_Arbeitsfragen_:
A: Welcher Abschnitt wird laut dem Bericht über die autofreie Ehrenstraße nun von Fußgänger*innen und Radfahrenden gemeinsam genutzt?
B: Führen Sie den Erfahrungsbericht über die autofreie Ehrenstraße im Anschluss an seinen letzten Satz fort.

Friedliche Koexistenz: Rad- und Fußverkehr auf der sommerlichen Ehrenstraße, Foto: Thomas Schäkel

Tagebuch eines Rad-Rambos

Die Ehrenstraße ist jetzt autofrei. Ein Erfahrungsbericht auf zwei Rädern

Die Ehrenstraße ist die erste Kölner Straße, die ich aus nächster Nähe kennengelernt habe. Vor ein paar Jahren war ich dort unterwegs — als rasender Reporter auf dem Fahrrad. Leider habe ich den rot-weißen Poller übersehen, der auf dem rot-weißen Stück Radweg in der Monaco-Kurve steht, wo am Wochenende die Bergheimer ihre Autos spazieren fahren.

Der rot-weiße Poller steht dort nicht mehr, die Monaco-Kurve ist jetzt autofrei — wie auch der Rest der Ehrenstraße. Von der Nord-­Süd-Fahrt bis zum Ring teilen sich nun Fußgänger*innen und Radfahrende den Stadtraum (ausgenommen der Lieferverkehr, dazu später mehr).

_Übungsdaten_:
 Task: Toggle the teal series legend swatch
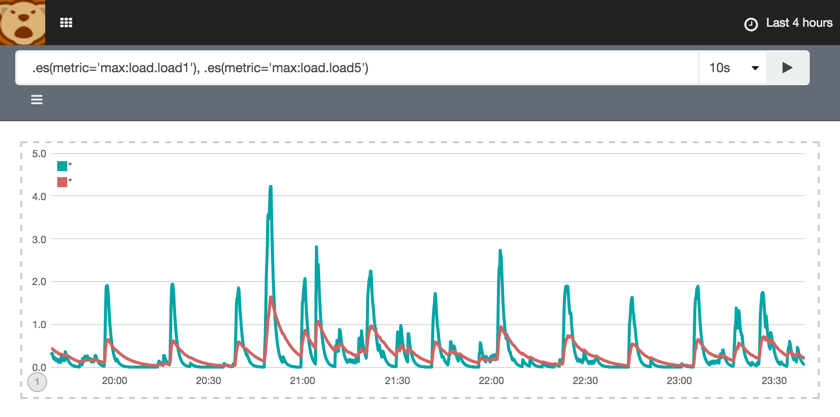pyautogui.click(x=62, y=167)
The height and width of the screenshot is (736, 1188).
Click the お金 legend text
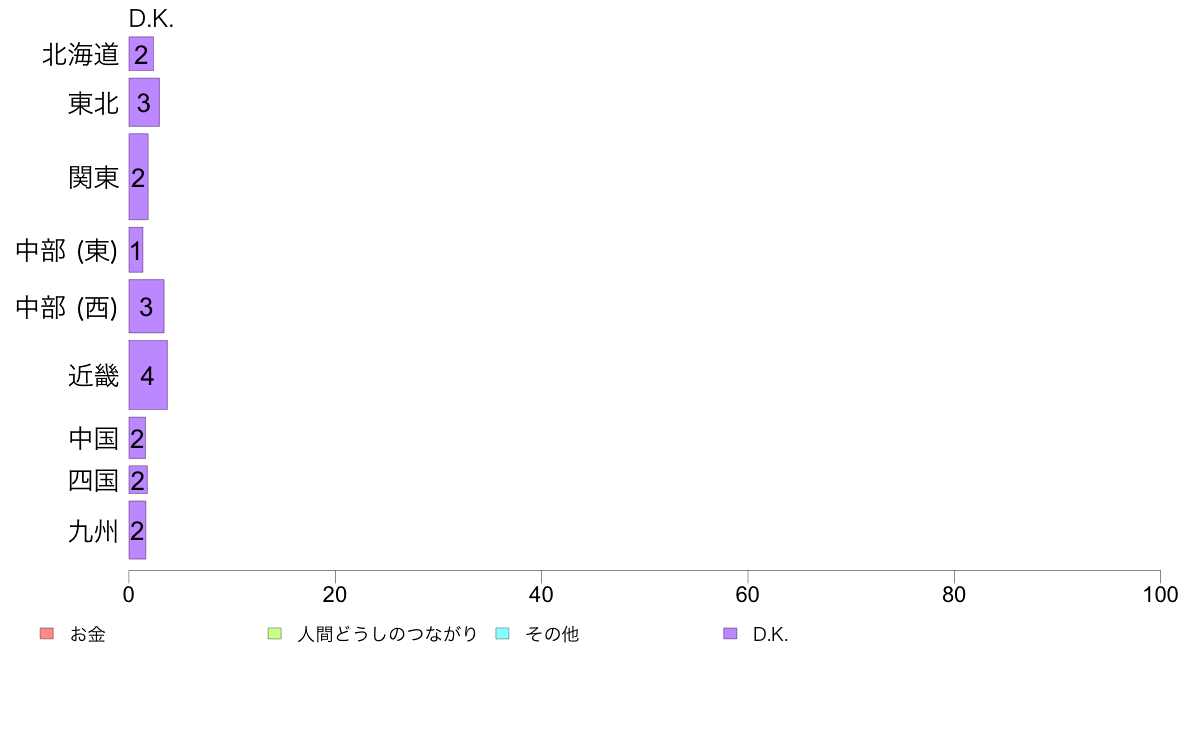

_Lösungen nach Nummern_:
A: Der Abschnitt von der Nord-Süd-Fahrt bis zum Ring.

B:
Aber ich bin da skeptisch. Autos sind schwer, bei Kollisionen gefährlich und sie stoßen exorbitant viel CO2 aus. Meistens fahren sie jedoch einfach nur geradeaus. ­Fuß­gänger*innen sind durchschnittlich schwer, bei Kollisionen gefährdet und stoßen wenig CO2 aus. Dafür bleiben sie oft unvermittelt stehen oder wechseln die Gehrichtung, wenn sie »was Hübsches« im Schaufenster sehen. Radfahren­de sind etwas schwerer und stoßen etwas mehr CO2 aus (höhere Atemfrequenz!). Dafür wollen wir aber auch meistens nur geradeaus fahren, sonst würden wir ja zu Fuß gehen. Sie sehen den Konflikt, oder?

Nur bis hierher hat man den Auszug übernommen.